Macaron Madness!!

The same friend who requested the camera cake also asked for 2 dozen macarons amongst a bunch of other requests for macarons plus I had to make a heap for the obligatory family Christmas gatherings. Making a normal batch of about 40 macaron shells is usually pretty challenging. But getting the results consistently for over 100 macaron shells is where the real fun begins and your sanity just about ends.

I could probably write tomes about macarons and others certainly have (a quick search on google will turn up hundreds of results and several blogs dedicated solely to the art of the perfect macaron). I’m self-taught when it comes to these fickle little delicacies of almondy delight and I have tried and tested about 4 different recipes. What I’ve realised is that there is no one foolproof method – it’s a matter of trial and error until you get the right recipe, bake time and drying time that fits the conditions in your own kitchen.

The two books I rely on the most are: Secrets of Macarons by Jose Marechal for a good recipe and I Love Macarons by Hisako Ogita for excellent interesting flavours. I have also tried Adrian Zumbo’s recipe however it asks for powdered egg whites which can be hard to come by and in my oven, it doesn’t seem to quite produce the same results.

Amy’s Top 4 Macaron Making Tips (I didn’t do a top 5 as I couldn’t think of a noteworthy 5th..)

Note that these are for the Italian meringue method, not the French method. I now only use the Italian method as I found my French macarons were too brittle and fragile for handling. The Italian method also gives you more reliable results and tastes a lot more moist and spongy when you bite into it. I’m not sure you can really see the difference but here are the two types:


French Macaron


Italian Macaron 

#1 Grind, Sift, Sift. Processing the icing sugar and almond meal together in a food processor can be time consuming and laborious but it’s absolutely essential. Sifting it twice through a fine sieve is even more so if you want nice smooth shells. This is my least favourite part of the recipe but a completely necessary evil. Doing large batches is especially heinous because it’s so laborious but I’ve never once compromised this part of the recipe.

# 2 Pipe everything and pipe the right amount. This is unavoidable if you covet a round shell that will rise evenly.  I use a 12 inch plastic piping bag and Loyal plastic 1cm piping tip. A handy trick is to stand the bag in a tall beer glass before you fill it so it doesn’t get too messy. The size of the piping relative to batter consistency also makes a difference. These are two experimental batches piped to different sizes using the same batter – look at how differently it rises.
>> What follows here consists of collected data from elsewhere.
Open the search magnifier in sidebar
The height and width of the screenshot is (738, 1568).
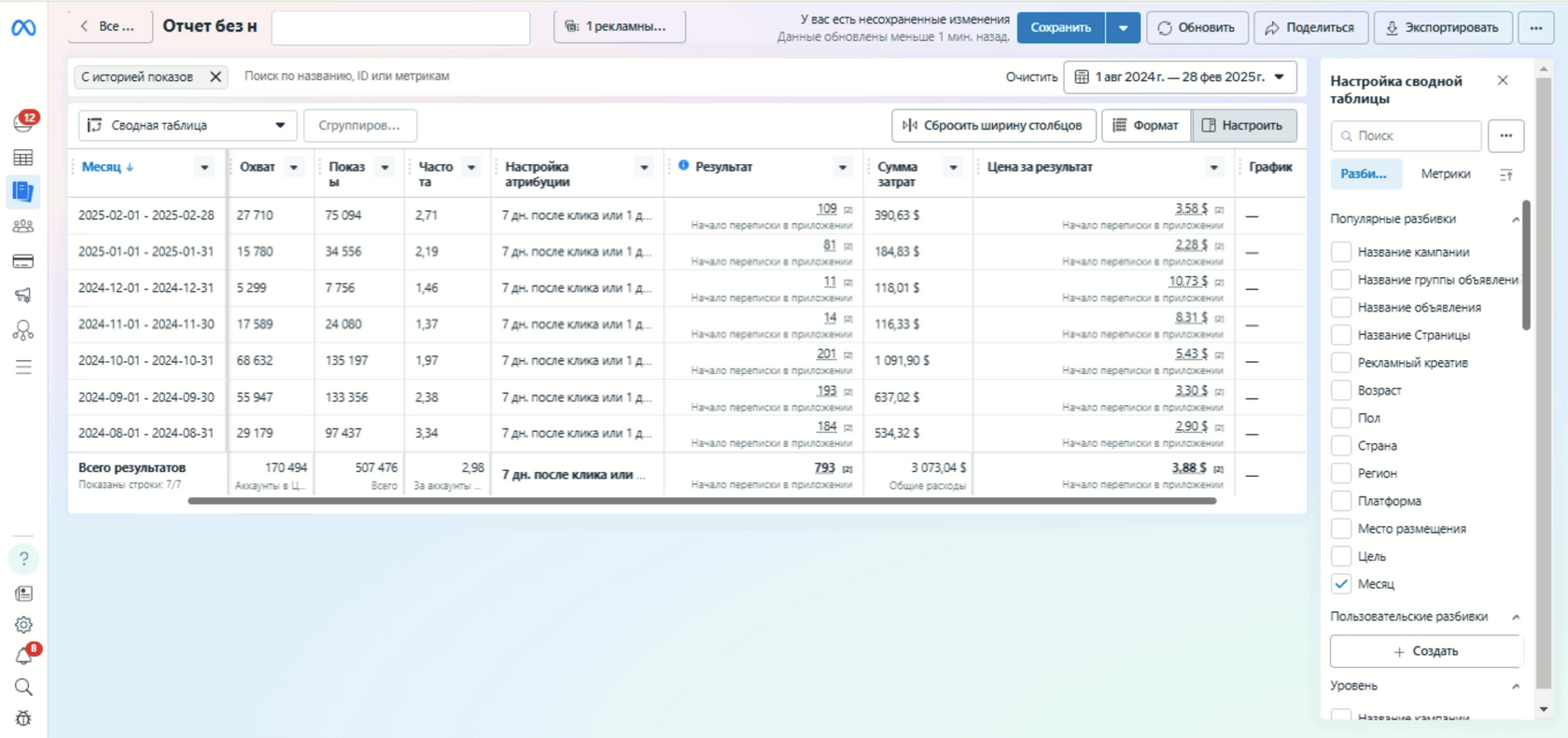point(24,687)
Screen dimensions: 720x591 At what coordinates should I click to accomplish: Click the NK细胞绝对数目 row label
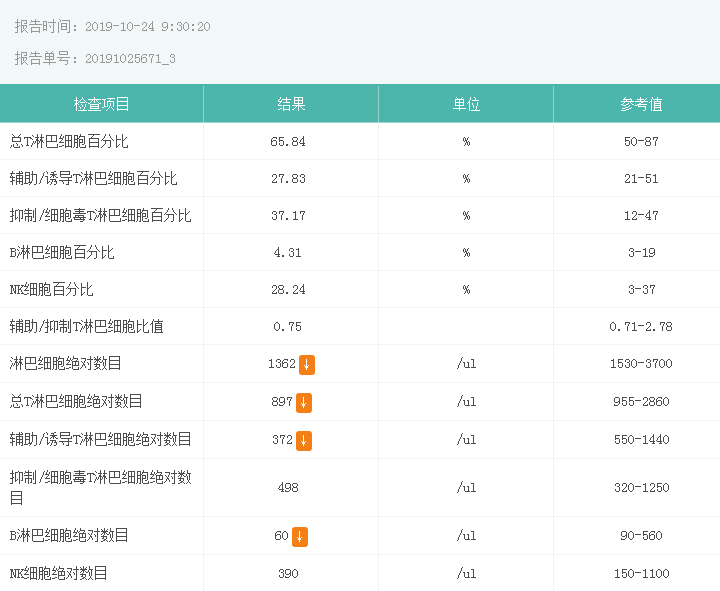tap(59, 573)
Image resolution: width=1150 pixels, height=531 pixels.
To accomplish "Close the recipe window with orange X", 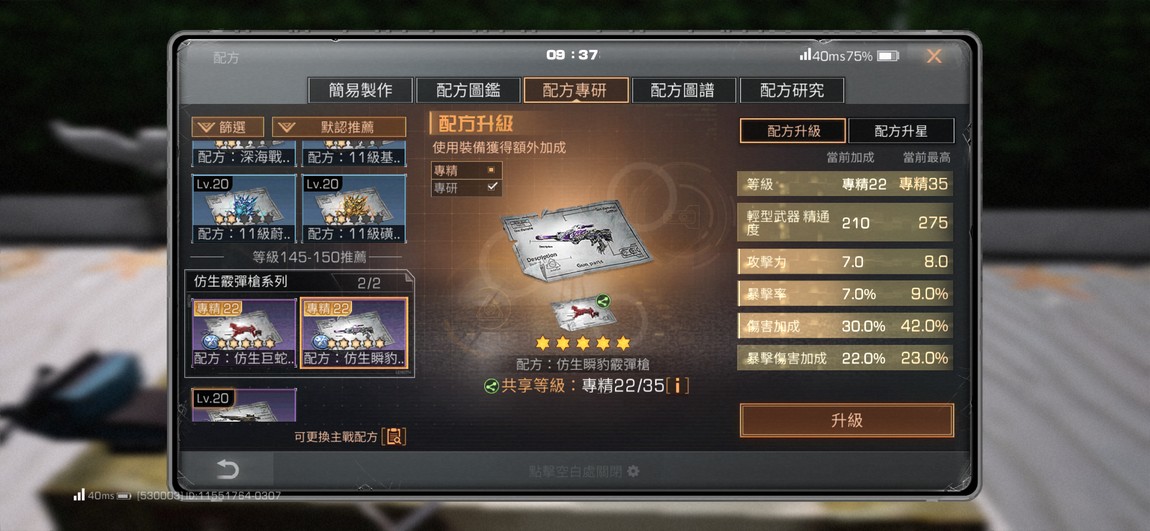I will 934,56.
The batch to the left were piped to 1 inch wide, the batch to the right were 3/4inch wide. 

Piping the filling is also necessary if you want a nice finish when you sandwich the shells together. I also use hand made baking paper cones to pipe the ganache / filling onto the shells. I was surprised at how much filling even a medium-sized shell requires to get the ganache all the way to the edge when you sandwich. In these photos, there is about 1 inch high mound of ganache for a standard 1.5 inch macaron:

Piped Chocolate Mint ganache filling and how much filling you need relative to shell size.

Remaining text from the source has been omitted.